Lettres d'Adélaïde de Souza à Charles de Flahaut, son fils
(CHAN 565 AP 9)
15 février 1816
J'en étais là cher ami quand on m'a interrompue.
.......
Ici les purs sont désolés de ton succès en Angleterre. Cette Angleterre m'est devenue ce qu' était la Provence pour Mme de Sévigné. J'aimais jusqu'à l'accent anglais dans le Français. Le pays qui t'offre des regards d'affection lorsque tu es obligé de fuir ta patrie m'est bien cher. Si j'allais dans les vues, je crois que j'arrêterais pour saluer gracieusement tous les Anglais que je rencontrerais.

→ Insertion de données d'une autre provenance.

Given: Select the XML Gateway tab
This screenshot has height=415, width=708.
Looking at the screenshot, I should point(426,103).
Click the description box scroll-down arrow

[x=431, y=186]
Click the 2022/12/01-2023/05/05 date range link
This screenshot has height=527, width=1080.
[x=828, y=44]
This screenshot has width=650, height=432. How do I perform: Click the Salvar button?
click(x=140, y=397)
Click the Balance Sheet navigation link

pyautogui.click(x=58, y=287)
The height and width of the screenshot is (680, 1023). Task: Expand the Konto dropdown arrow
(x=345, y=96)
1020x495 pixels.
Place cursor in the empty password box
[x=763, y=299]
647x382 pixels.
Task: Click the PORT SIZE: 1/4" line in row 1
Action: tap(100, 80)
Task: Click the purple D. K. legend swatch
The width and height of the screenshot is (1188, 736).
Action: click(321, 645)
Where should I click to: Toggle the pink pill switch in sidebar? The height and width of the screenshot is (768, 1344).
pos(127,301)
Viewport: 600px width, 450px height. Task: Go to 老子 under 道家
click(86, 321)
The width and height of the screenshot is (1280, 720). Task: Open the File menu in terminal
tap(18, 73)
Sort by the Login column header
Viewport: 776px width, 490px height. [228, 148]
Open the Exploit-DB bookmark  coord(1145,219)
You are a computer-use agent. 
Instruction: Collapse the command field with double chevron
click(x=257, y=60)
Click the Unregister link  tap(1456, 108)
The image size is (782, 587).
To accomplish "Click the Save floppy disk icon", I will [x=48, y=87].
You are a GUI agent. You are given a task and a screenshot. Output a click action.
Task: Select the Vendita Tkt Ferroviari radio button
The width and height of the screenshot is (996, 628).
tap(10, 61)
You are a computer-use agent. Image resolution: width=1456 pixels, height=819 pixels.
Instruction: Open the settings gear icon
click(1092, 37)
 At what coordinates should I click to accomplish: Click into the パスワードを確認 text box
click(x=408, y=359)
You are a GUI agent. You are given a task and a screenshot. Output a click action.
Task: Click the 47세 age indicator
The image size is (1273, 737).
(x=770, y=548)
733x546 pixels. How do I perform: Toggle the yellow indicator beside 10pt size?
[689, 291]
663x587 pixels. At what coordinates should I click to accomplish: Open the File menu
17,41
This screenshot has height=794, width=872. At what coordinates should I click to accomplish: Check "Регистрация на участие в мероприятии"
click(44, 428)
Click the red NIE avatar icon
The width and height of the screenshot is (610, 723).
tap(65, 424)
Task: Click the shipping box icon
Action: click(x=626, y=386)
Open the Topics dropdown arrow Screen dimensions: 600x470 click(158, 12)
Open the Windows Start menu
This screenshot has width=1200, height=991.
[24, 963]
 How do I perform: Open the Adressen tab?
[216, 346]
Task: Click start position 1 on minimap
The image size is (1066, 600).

On a donné avant-hier ... de Mlle Duchenois (?) qui est un vrai gibier d'inquisition a dit de manière à ce que la salle a été électrisée et qu'on a applaudi à tout rompre les trois vers suivants:
La confidente dit
Tout son parti se tait ; qui sera son appui ?
...
La gloire qu'il se montre il deviendra le maître
Un héros qu'on opprime attendrit tous les coeurs
Il les avive tous quand il vient à paraître"
On n'a pas entendu ce dernier vers tant on applaudissait
Je doute que l'on rejoue ...
Les affaires d'Achille (La Valette) vont fort mal . Cette pauvre Nonore (Mme de La Valette) fait pitié.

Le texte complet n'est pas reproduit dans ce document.